● **Problem**
Each line below from the one containing "Toggle Hardware acceleration" through the one containing "Task: Click the rows number input field" is to be given again exactly, and no line outside that span.
═══ Dataset records
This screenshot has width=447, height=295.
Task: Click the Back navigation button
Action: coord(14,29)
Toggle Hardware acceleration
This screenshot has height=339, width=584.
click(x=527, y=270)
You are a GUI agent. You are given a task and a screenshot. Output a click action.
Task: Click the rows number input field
══════
═══ Dataset records
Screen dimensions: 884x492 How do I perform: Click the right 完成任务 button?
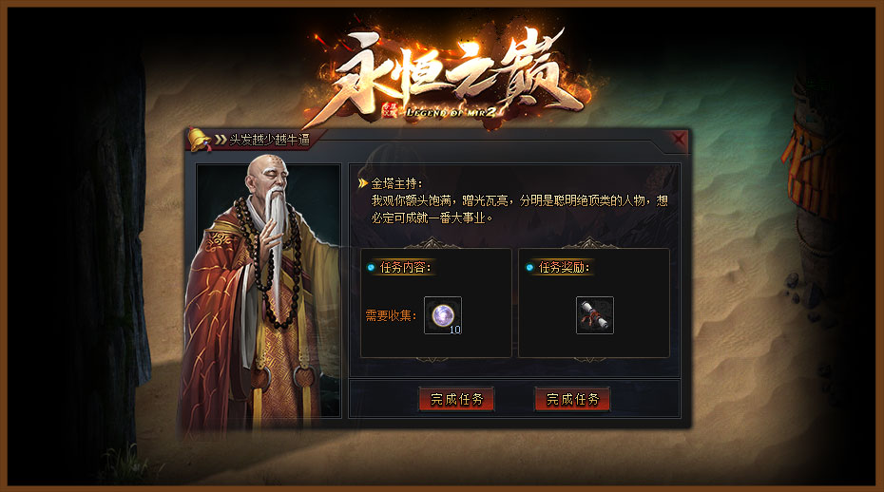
══════
● **Worked solution**
Toggle Hardware acceleration
This screenshot has height=339, width=584.
click(x=527, y=270)
You are a GUI agent. You are given a task and a screenshot. Output a click action.
Task: Click the rows number input field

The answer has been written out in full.